[EMBOSS] backtranseq

Fri Jul 22 12:52:49 UTC 2005

Nadeem Faruque wrote:

> I think we'd be better off with plain old IUPAC rather than venturing into more comples systems or we'll end up with 
> weighted matrices or even HMM's.
> The advantage of IUPAC is of course that you can plug it into most other programs.

Well .... how about this part of IUPAC:

IUBMB recommends marking unclear codons, for example in
http://www.chem.qmul.ac.uk/iubmb/misc/naseq.html

"To avoid ambiguity, therefore, it is important to make it clear whenever the 
triplet YTN, for example, occurs in a sequence deduced from the occurrence of 
a leucine residue in the corresponding amino acid sequence that it does not 
include TTT or TTC as possibilities, etc. To emphasise this, it may be helpful 
to print such triplets in italics."

... we could use lowercase, rather than italics, to make this clear.

IUPAC also allows uncertain positions with (A,C,D) or (H.I.K.L). EMBOSS allows 
these, but after checking all occurrences in PIR it simply ignores the extra 
characters and assumes the amino acids are in the correct sequence.
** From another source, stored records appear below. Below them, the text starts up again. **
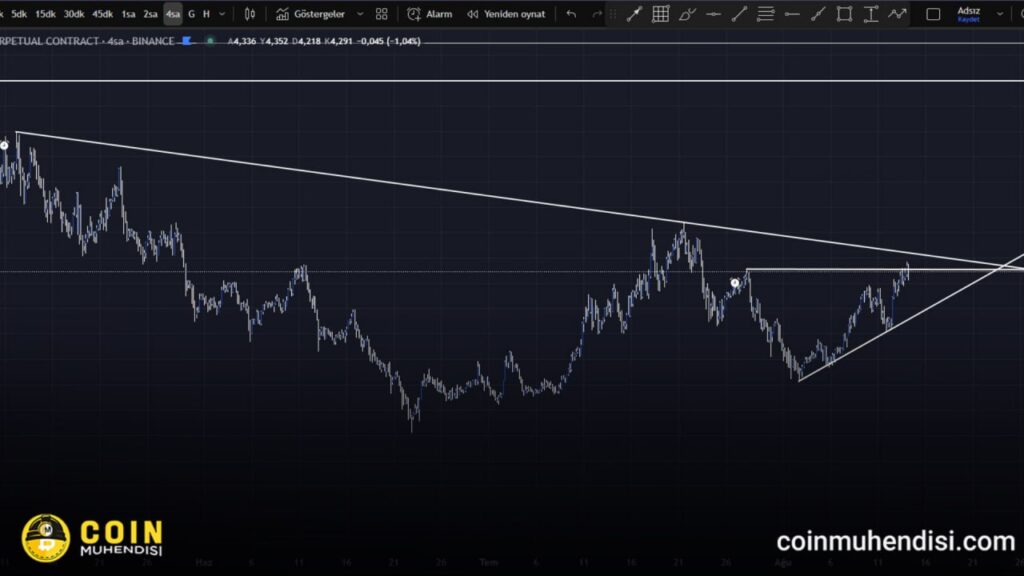The image size is (1024, 576).
Task: Open the Göstergeler indicators menu
Action: point(311,14)
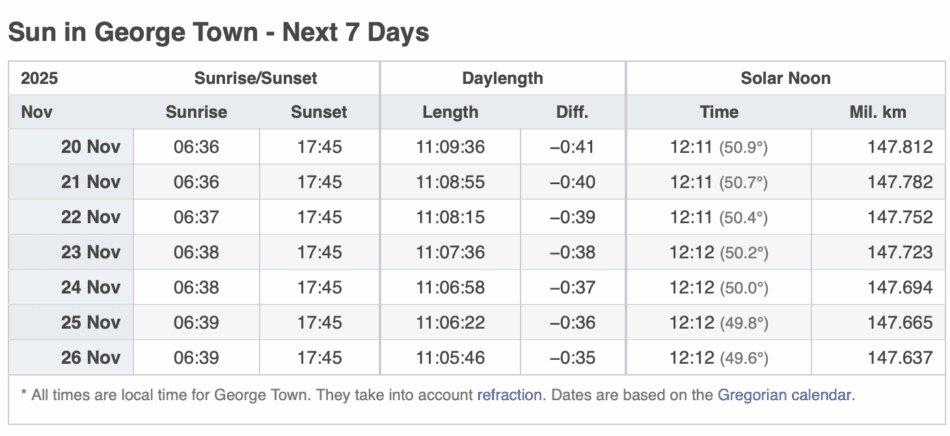
Task: Click the Diff. column header
Action: click(572, 112)
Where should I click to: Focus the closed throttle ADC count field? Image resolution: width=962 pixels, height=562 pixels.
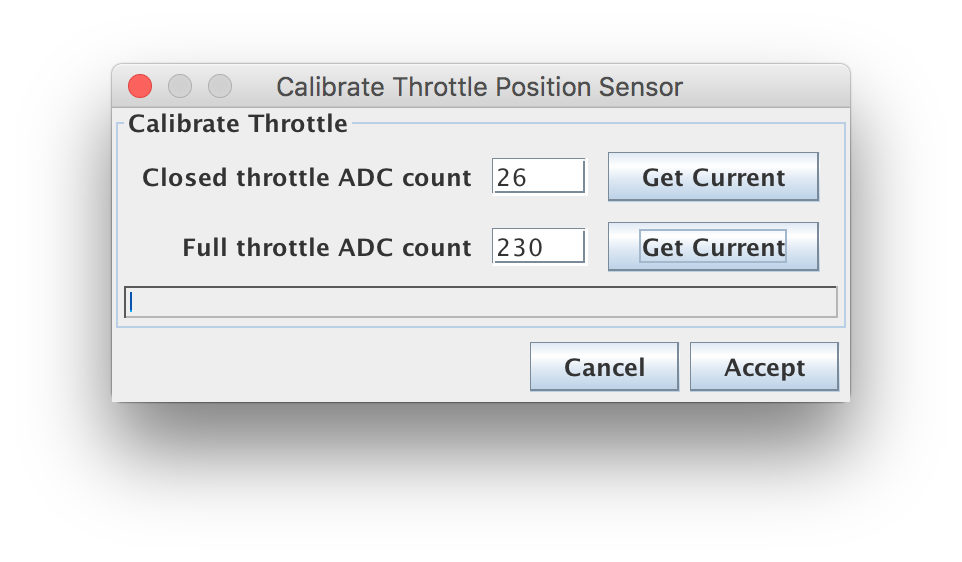pos(539,177)
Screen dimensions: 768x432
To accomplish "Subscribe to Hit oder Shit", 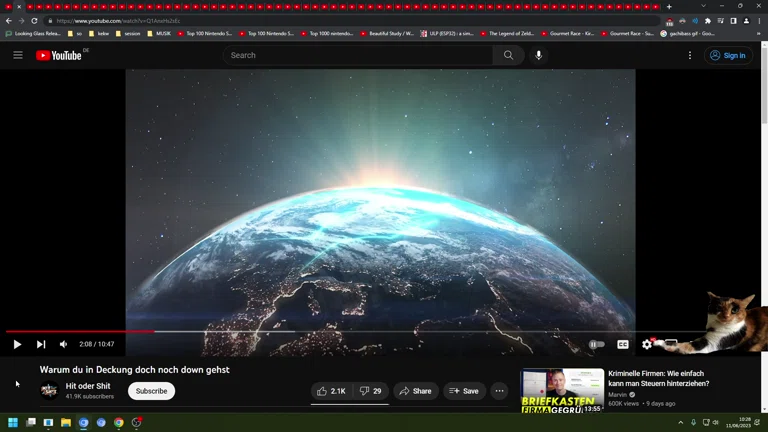I will (x=151, y=391).
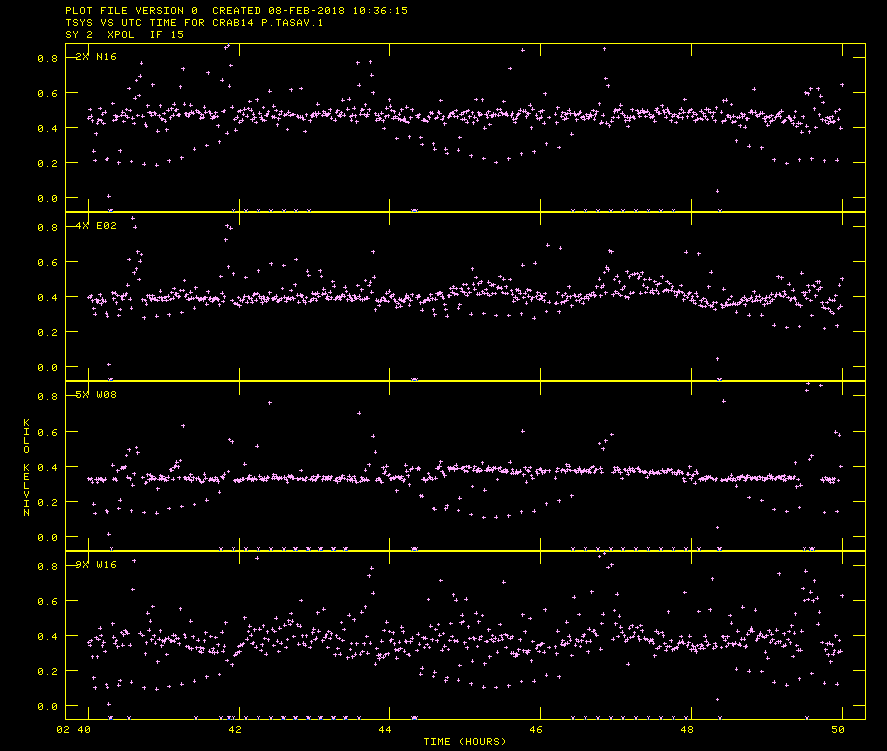887x751 pixels.
Task: Select the 46 hour tick label
Action: 539,731
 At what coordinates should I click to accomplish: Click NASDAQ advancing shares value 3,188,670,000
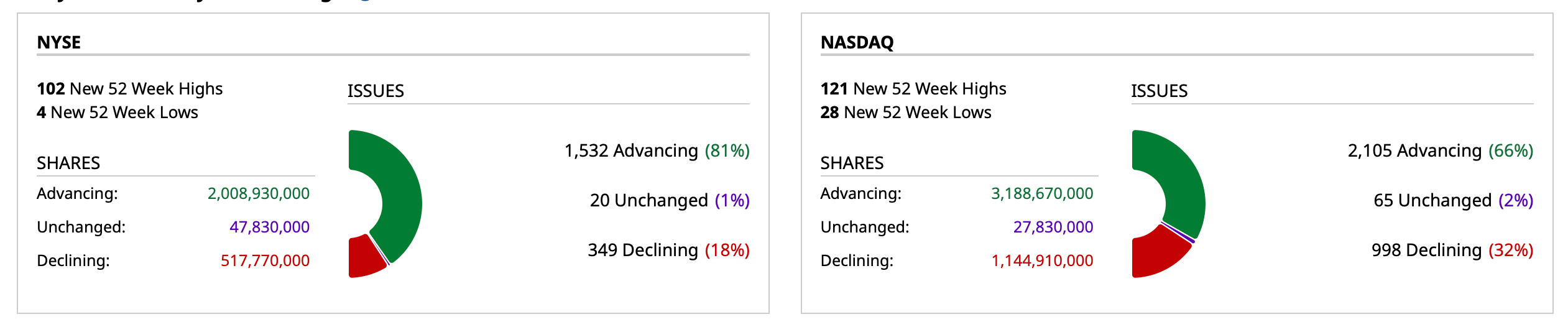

These are 
needed because Sanger protein sequencing determined composition but usually 
not the order of residues.

I see no codes for a choice of amino acids, other than B (D or N) and Z (E or 
Q), both from amino acid sequence composition, where hydrolyzing all amide 
bonds converted N to D (Asparagine to Aspartate) and Q to E (glutamine to 
glutamate). Also, one IUPAC report notes that NMR data can include J for "I or 
L" as Leucine and Isoleucine are indistinguishable by NMR. EBMOSS so far 
ignores this code (I only discovered it today :-).

U is now officially used for selenocysteine, although many EMBOSS programs 
cannot handle U and have to use X. The only character not used in amino acid 
sequence is O. I have seen it used in DNA sequence (CpG islands represented as 
OJ for specialised alignment scoring in one publication).